Il n’y a pas de cent mille écus de rentes, ni de cordon bleu qui puissent lutter contre une telle charte de salon. La moindre idée vive semblait une grossièreté. Malgré le bon ton, la politesse parfaite, l’envie d’être agréable, l’ennui se lisait sur tous les fronts. Les jeunes gens qui venaient rendre des devoirs, ayant peur de parler de quelque chose qui fît soupçonner une pensée, ou de trahir quelque lecture prohibée, se taisaient après quelques mots bien élégants sur Rossini et le temps qu’il faisait.
Julien observa que la conversation était ordinairement maintenue vivante par deux vicomtes et cinq barons que M. de La Mole avait connus dans l’émigration. Ces messieurs jouissaient de six à huit mille livres de rente ; quatre tenaient pour la Quotidienne, et trois pour la Gazette de France. L’un d’eux avait tous les jours à raconter quelque anecdote du Château où le mot admirable n’était pas épargné. Julien remarqua qu’il avait cinq croix, les autres n’en avaient en général que trois.
En revanche, on voyait dans l’antichambre dix laquais en livrée ; et toute la soirée, on avait des glaces ou du thé tous les quarts d’heure ; et, sur le minuit, une espèce de souper avec du vin de Champagne.
C’était la raison qui quelquefois faisait rester Julien jusqu’à la fin ; du reste, il ne comprenait presque pas que l’on pût écouter sérieusement la conversation ordinaire de ce salon si magnifiquement doré.
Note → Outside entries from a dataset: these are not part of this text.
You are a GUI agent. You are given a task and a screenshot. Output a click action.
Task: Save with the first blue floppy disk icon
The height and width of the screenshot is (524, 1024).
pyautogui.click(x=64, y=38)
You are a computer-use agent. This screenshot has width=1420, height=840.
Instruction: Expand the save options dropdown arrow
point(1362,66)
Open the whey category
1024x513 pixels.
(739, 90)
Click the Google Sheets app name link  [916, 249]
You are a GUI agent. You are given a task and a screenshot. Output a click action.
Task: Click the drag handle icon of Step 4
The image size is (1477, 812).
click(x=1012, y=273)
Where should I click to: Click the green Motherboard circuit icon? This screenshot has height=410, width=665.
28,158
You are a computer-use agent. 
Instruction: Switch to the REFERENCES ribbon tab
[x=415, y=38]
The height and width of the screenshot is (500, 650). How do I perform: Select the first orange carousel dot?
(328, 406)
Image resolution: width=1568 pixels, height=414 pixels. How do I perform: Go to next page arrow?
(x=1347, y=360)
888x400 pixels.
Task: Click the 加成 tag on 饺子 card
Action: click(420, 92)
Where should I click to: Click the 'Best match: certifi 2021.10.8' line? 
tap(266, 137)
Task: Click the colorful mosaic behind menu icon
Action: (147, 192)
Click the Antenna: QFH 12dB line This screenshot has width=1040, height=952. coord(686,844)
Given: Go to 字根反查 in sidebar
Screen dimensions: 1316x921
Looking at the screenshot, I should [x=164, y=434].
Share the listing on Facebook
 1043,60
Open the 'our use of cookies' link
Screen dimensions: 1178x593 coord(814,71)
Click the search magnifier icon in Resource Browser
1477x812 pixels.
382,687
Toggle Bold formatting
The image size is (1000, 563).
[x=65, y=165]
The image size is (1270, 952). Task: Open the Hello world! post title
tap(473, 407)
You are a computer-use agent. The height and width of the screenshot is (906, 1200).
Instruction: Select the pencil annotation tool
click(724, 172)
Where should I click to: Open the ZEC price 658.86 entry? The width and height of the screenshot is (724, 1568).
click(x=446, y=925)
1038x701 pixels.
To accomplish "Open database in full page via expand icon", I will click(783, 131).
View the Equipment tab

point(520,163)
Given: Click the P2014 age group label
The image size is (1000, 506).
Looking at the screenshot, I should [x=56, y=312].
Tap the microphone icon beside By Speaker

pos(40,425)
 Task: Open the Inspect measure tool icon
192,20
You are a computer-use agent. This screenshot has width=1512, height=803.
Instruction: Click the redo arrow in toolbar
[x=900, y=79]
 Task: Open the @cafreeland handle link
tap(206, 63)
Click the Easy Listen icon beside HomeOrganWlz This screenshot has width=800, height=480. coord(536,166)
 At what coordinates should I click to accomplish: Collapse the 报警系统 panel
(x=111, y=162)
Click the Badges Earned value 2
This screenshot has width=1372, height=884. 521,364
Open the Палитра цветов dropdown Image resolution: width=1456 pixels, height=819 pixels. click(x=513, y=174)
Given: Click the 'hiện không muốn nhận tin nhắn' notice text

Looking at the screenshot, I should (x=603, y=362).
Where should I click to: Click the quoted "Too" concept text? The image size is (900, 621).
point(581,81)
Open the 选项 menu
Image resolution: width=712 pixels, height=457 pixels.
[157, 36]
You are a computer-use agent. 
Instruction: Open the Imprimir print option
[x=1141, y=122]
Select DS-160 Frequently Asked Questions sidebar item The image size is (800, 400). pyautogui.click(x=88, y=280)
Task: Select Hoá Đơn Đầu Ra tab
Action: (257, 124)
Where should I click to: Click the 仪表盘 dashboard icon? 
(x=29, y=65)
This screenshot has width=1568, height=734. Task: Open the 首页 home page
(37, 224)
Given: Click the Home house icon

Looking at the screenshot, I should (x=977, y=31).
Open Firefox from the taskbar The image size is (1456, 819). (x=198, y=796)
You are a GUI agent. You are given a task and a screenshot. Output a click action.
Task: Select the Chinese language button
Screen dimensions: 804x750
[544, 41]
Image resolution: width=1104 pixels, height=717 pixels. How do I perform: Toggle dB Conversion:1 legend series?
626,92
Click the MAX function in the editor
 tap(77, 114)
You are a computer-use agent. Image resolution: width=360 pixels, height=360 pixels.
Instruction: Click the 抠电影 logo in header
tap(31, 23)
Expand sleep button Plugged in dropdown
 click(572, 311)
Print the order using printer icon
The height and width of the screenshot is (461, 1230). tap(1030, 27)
Quelquefois il regardait les interlocuteurs, pour voir si eux-mêmes ne se moquaient pas de ce qu’ils disaient. Mon M. de Maistre, que je sais par cœur, a dit cent fois mieux, pensait-il, et encore est-il bien ennuyeux.
Julien n’était pas le seul à s’apercevoir de l’asphyxie morale. Les uns se consolaient en prenant force glaces ; les autres par le plaisir de dire tout le reste de la soirée : Je sors de l’hôtel de La Mole, où j’ai su que la Russie, etc.
Julien apprit, d’un des complaisants, qu’il n’y avait pas encore six mois que Mme de La Mole avait récompensé une assiduité de plus de vingt années, en faisant préfet le pauvre baron Le Bourguignon, sous-préfet depuis la Restauration.
Ce grand événement avait retrempé le zèle de tous ces messieurs ; ils se seraient fâchés de bien peu de chose auparavant, ils ne se fâchèrent plus de rien. Rarement le manque d’égards était direct, mais Julien avait déjà surpris à table, deux ou trois petits dialogues brefs, entre le marquis et sa femme, cruels pour ceux qui étaient placés auprès d’eux. Ces nobles personnages ne dissimulaient pas le mépris sincère pour tout ce qui n’était pas issu de gens montant dans les carrosses du roi. Julien observa que le mot croisade était le seul qui donnât à leur figure l’expression du sérieux profond mêlé de respect. Le respect ordinaire avait toujours une nuance de complaisance.